Dataset Block Start
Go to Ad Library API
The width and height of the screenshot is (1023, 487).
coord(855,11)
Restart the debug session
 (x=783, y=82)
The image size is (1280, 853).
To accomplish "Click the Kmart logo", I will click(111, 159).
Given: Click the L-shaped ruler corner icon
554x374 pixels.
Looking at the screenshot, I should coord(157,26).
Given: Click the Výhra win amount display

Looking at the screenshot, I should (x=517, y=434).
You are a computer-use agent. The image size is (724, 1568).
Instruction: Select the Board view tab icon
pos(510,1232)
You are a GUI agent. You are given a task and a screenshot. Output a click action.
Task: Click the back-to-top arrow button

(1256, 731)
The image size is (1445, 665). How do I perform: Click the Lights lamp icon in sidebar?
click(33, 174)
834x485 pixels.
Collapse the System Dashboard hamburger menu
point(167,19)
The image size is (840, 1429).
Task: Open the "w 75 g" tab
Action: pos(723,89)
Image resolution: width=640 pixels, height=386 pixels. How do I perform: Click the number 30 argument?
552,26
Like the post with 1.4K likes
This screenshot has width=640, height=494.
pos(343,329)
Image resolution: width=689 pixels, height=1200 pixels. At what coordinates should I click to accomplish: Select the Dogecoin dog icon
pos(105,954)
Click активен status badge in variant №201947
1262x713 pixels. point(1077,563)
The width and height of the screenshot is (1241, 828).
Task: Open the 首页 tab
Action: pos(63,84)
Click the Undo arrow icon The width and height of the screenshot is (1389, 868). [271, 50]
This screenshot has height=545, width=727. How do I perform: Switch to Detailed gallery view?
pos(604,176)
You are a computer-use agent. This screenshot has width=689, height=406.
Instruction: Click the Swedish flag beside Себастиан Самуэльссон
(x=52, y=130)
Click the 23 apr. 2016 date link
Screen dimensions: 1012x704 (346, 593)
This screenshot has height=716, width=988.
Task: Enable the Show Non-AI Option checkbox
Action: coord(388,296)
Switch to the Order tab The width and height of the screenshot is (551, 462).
Dataset Block End
▶ [Description of the task]: The lines from the top of the data above down to the line containing "You are a GUI" are to be copied exactly; no other line should appear.

▶ [Answer space]:
Go to Ad Library API
The width and height of the screenshot is (1023, 487).
coord(855,11)
Restart the debug session
 (x=783, y=82)
The image size is (1280, 853).
To accomplish "Click the Kmart logo", I will click(111, 159).
Given: Click the L-shaped ruler corner icon
554x374 pixels.
Looking at the screenshot, I should coord(157,26).
Given: Click the Výhra win amount display

Looking at the screenshot, I should (x=517, y=434).
You are a computer-use agent. The image size is (724, 1568).
Instruction: Select the Board view tab icon
pos(510,1232)
You are a GUI agent. You are given a task and a screenshot. Output a click action.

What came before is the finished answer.